Widok iście marsjański

Foto: Statyw

  Słychać tętent podeszw butów dudniących o kamienną drogę. Mkniemy przez las co sił, ile kto tchu posiada w piersi. Mijamy widzianą wcześniej rodzinkę turystów. Na nacierającą wprost na nich hordę nastolatków patrzą z przerażeniem. Krew pulsuje na skroniach. Co rusz zerkam w telefon, by upewnić się, czy jesteśmy na właściwej ścieżce. Potwierdzenie dostajemy po chwili - las zamieniamy na asfalt. Wreszcie widać pierwsze z zabudowań, a tam konie. Byle tylko dziewczyny się nie zorientowały, byle... Za późno. Dziewczynom załącza się syndrom koniary. Zatrzymują się przy zwierzętach, molestują ich grzywy, a nam zostaje tylko temu wszystkiego przyglądać się z pewnej oddali. 
  Nagle do płotu podchodzi gospodarz.

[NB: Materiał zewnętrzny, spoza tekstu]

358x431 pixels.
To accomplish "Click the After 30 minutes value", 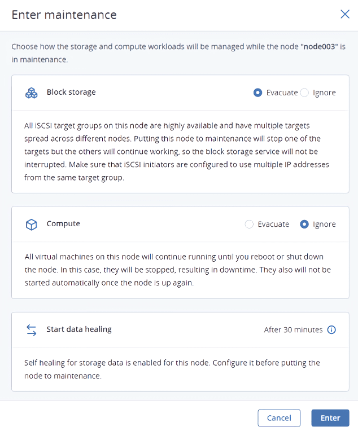I will click(293, 330).
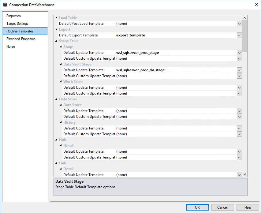Open Help for this dialog

coord(248,207)
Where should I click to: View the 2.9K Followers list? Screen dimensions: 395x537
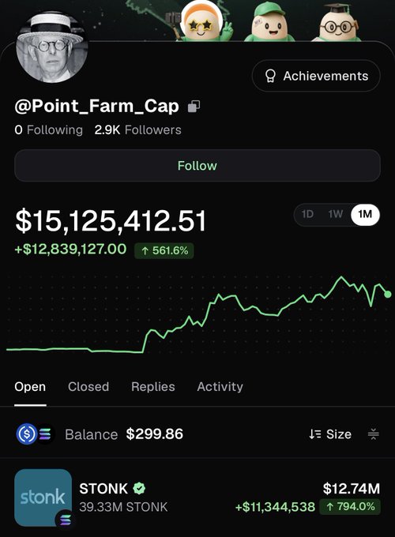point(137,130)
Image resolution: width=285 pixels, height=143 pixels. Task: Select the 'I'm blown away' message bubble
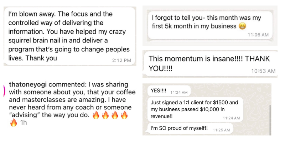tap(69, 36)
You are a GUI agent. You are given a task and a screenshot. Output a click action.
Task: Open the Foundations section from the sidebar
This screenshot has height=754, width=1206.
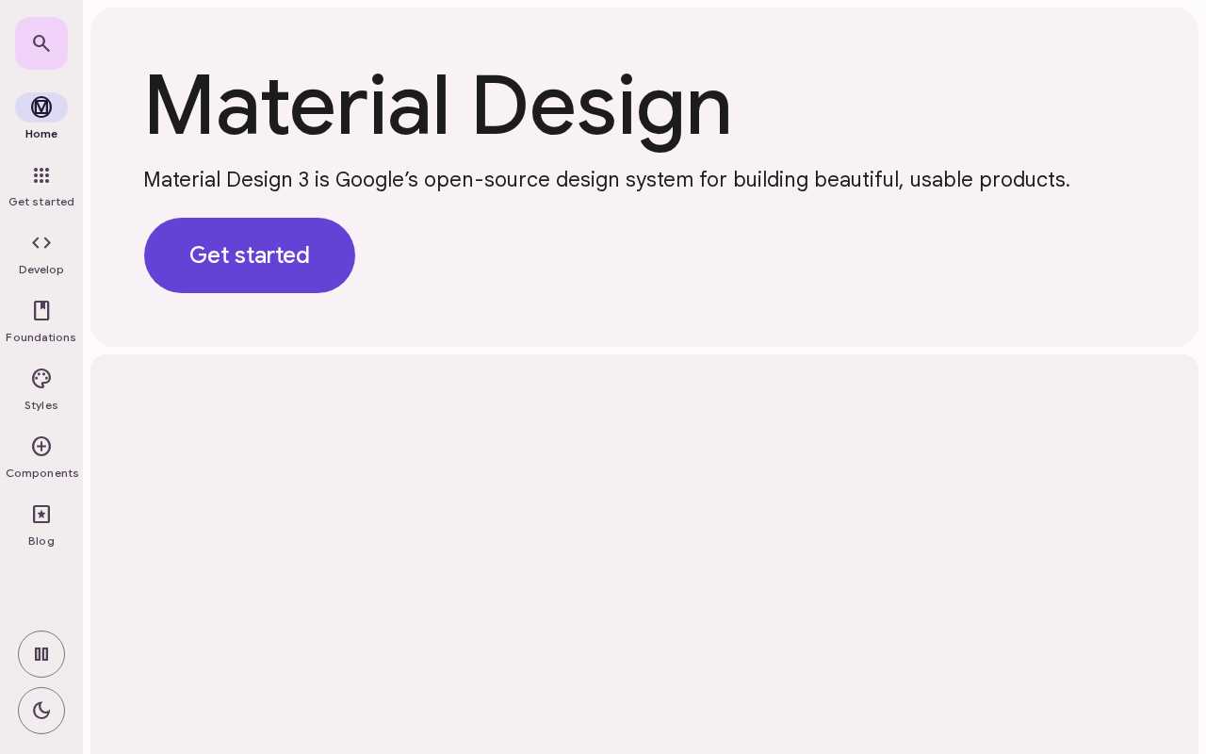[41, 337]
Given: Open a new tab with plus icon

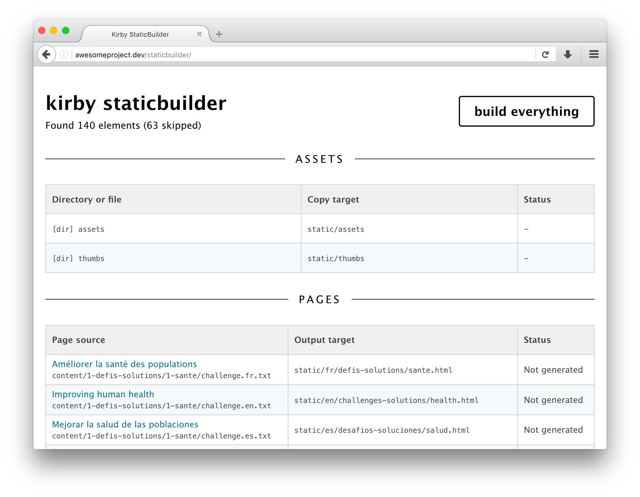Looking at the screenshot, I should point(219,34).
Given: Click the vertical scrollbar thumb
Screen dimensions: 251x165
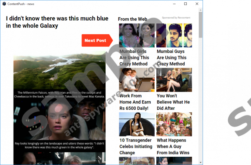Looking at the screenshot, I should pyautogui.click(x=200, y=25).
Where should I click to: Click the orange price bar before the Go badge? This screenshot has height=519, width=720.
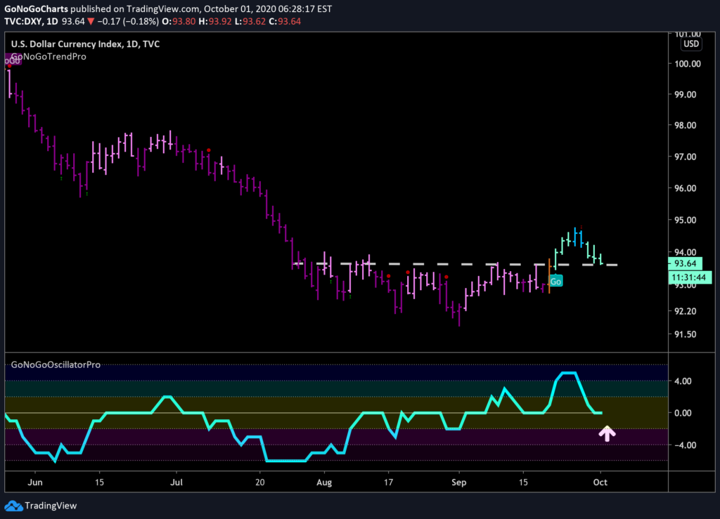[x=549, y=276]
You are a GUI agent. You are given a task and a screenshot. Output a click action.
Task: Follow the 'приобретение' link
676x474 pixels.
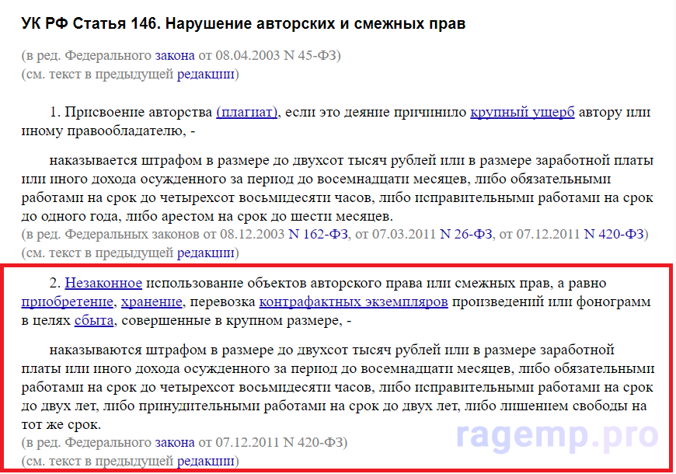coord(68,301)
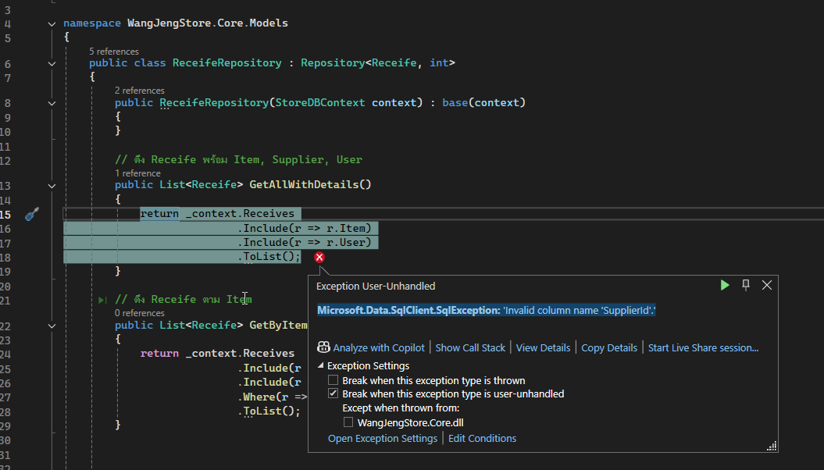The width and height of the screenshot is (824, 470).
Task: Click the red exception error icon
Action: (x=319, y=258)
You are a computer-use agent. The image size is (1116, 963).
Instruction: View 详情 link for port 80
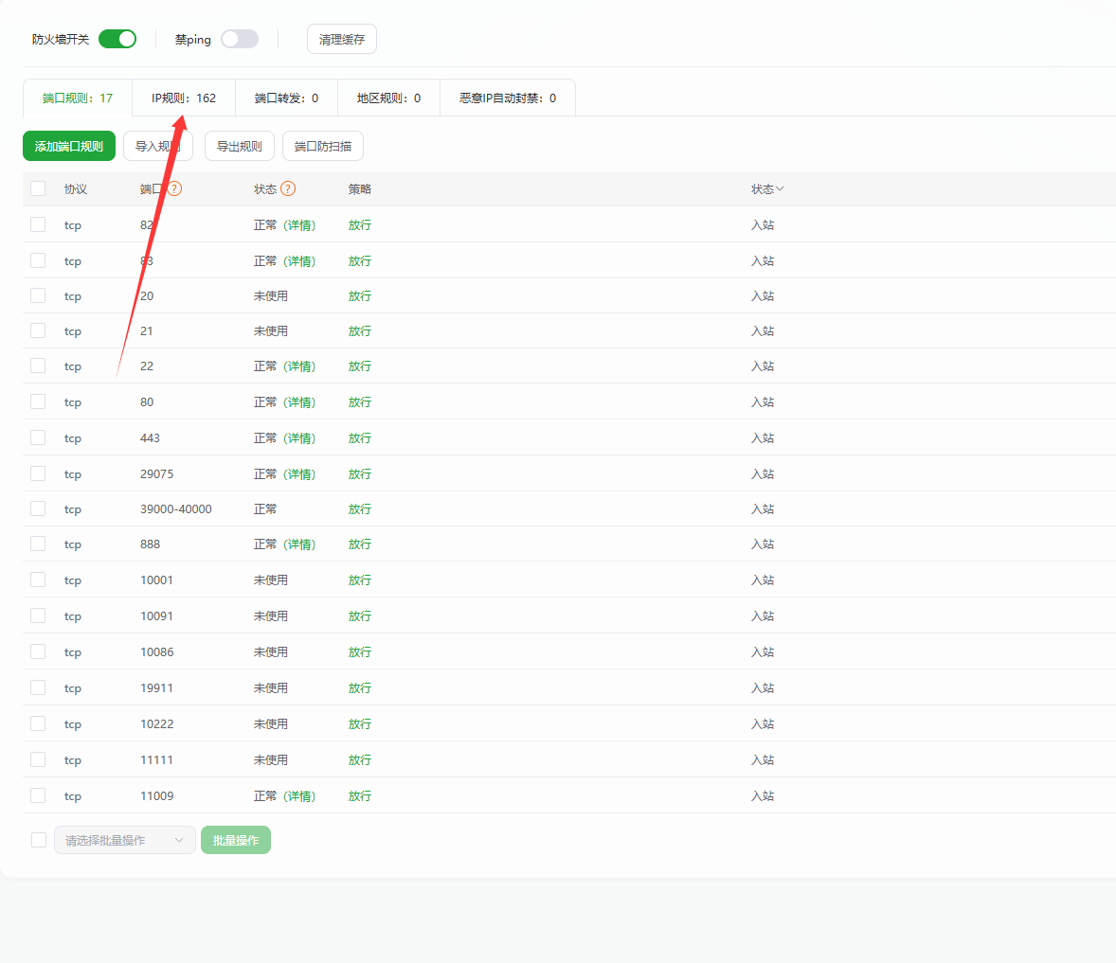click(x=299, y=402)
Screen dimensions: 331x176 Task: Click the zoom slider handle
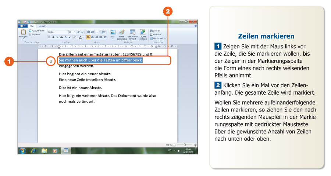pyautogui.click(x=185, y=145)
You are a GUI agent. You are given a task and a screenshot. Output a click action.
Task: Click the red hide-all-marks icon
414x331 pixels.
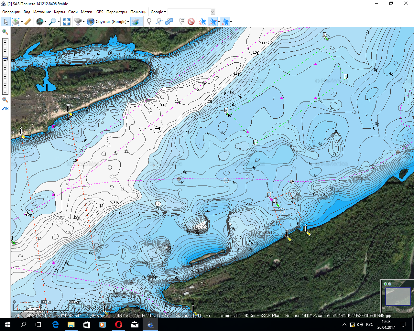(x=191, y=22)
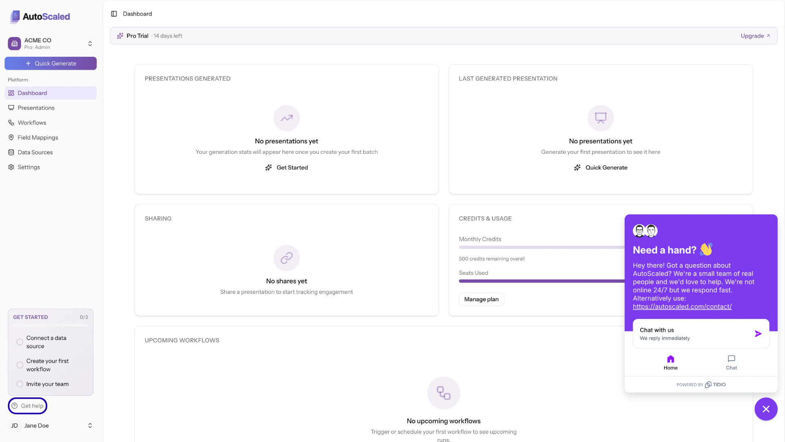785x442 pixels.
Task: Click the Field Mappings pin icon
Action: pos(11,138)
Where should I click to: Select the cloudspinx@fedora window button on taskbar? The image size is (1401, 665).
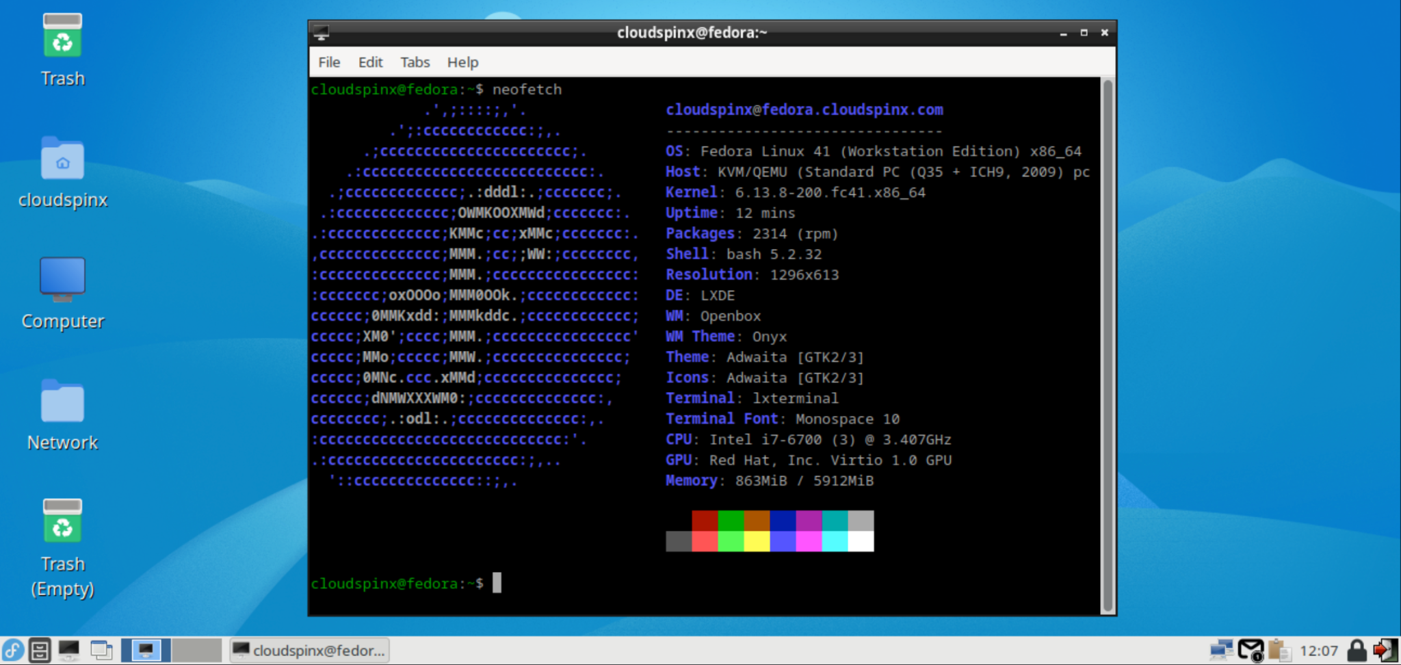[309, 650]
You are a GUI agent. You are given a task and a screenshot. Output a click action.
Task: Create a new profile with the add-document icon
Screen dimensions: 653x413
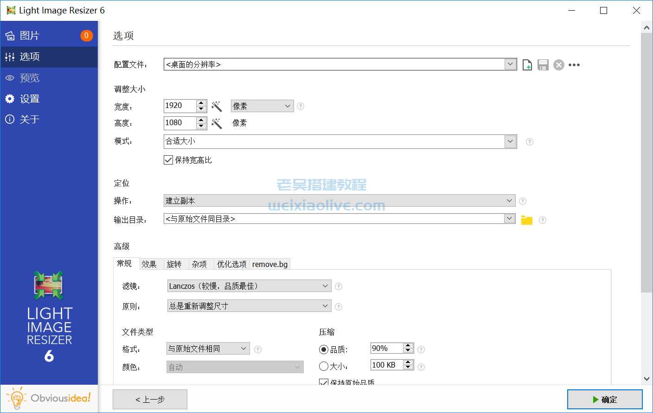coord(527,65)
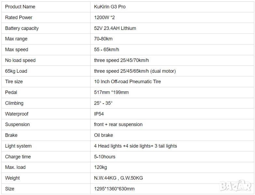Click the Light system row label
The height and width of the screenshot is (195, 255).
pyautogui.click(x=18, y=146)
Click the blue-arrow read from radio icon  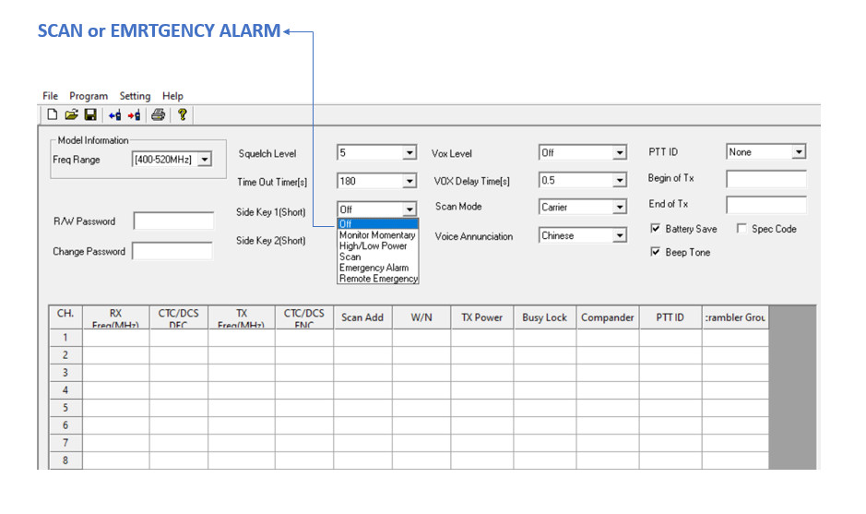pos(114,115)

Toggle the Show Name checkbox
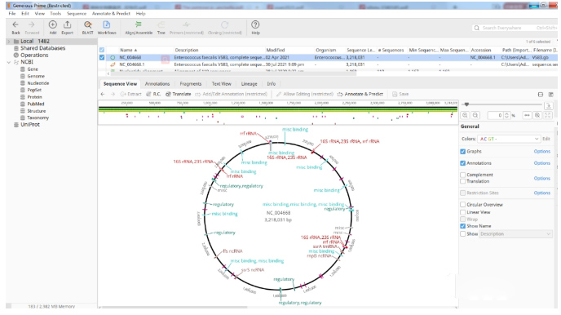coord(462,226)
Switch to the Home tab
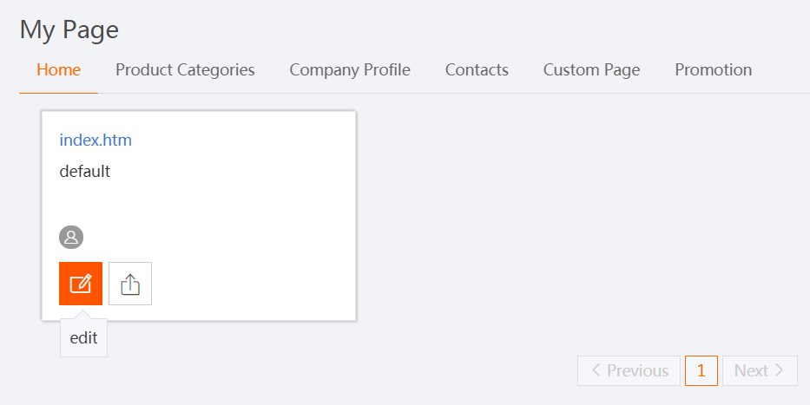The width and height of the screenshot is (810, 405). tap(59, 70)
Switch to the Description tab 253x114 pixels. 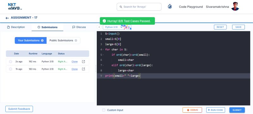(x=16, y=27)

Częstuje zerwaną śliweczką, zaprasza na herbatę i wtedy męską częścią grupy przerywamy niedoszłemu amantowi zaloty, mówiąc, że nam się śpieszy. Istotnie tak jest.
  Biegniemy na nowo. Zerkam na zegarek: 5 minut - 820 metrów. To już przesądzone. Nie zdążymy. Lecz nie poddajemy się tak łatwo. Plecaki podskakują, torba z aparatem także. Załączamy szósty bieg i napieramy. Kusi spojrzeć na zegarek, ale nie patrzę. Boję się, że zaraz potknę się, rozbiję sobie łeb i tyle z tego będzie. Zapalają się uliczne latarnie. Słyszymy dźwięk zamykających się rogatek. Widać przejazd! Brakuje może 100, może 80 metrów. Ledwo dysząc w ostatnich sekundach przebiegamy przez tory. Biało-czerwone rogatki opuszczają się tuż za nami. Wybrzmiewa syrena pociągu, po chwili widać jego samego. Pisk hamulców. Prócz zziajanych nas peron jest pusty. Otwierają się drzwi. Wskakujemy dziękując w duchu za 5 minutowe opóźnienie. I wycieczka kończy się jak zaczęła - chaosem. 

5 komentarzy:

  1. Świetna przygoda!
    weźcie dawajcie mapki, lub choćby koordynaty GPS żeby pewne miejsca można było odnaleźć

    OdpowiedzUsuń
  2. Pozwolę sobie zaoponować. To nie leśnicy wymyślili nazwę kamieniołomu. Znaleźli ją gdzie indziej i skorzystali bez pytania. Oto dowód https://swietokrzyskiewloczegi.blogspot.com/2015/01/dla-kazdego-cos-miego-dla-mnie-obolae.html

    OdpowiedzUsuń
    Odpowiedzi
    1. Nie pozostaje mi nic więcej jak najmocniej przeprosić. Po przeczytaniu tego komentarza błąd w tekście został oczywiście poprawiony. Dziękuję za czujność. Nie dość, że leśnicy sobie nazwę przywłaszczyli, to jeszcze w większości artykułów twierdzą, że sami za nią stoją, co jak widać jest jawną nieprawdą.

      Usuń
    2. Leśniczy, którego pytałam o historię kamieniołomu, przeczytał wpis. Za jakiś czas spotkaliśmy się na terenie kamieniołomu, w którym akurat trwały prace, przedstawiliśmy się. Pan zakrzyknął; "a to wy wymyśliliście Oczy Ziemi". Potwierdziłam, że to tylko taki żartobliwy podpis pod zdjęciem koleżanki. Minął znów jakiś czas i wychodząc z kamieniołomu zobaczyłam jego nazwę - pękłam ze śmiechu. O historii nazwy opowiadałam jedynie znajomym, ale nie przypuszczałam, że leśnicy twierdzą, że są autorami tego głupawego pomysłu, który zrodził się w mojej głowie. Owszem - to oni postanowili tak nazwać kamieniołom. A ja nie latałam do nich z pretensjami, bo skoro mam do czynienia z instytucją, która zachowuje się niepoważnie, to co ja, biedna mrówka, mogę? To jest moja pierwsza oficjalna wypowiedź na temat nazwy "Oczy Ziemi". I pewnie ostatnia.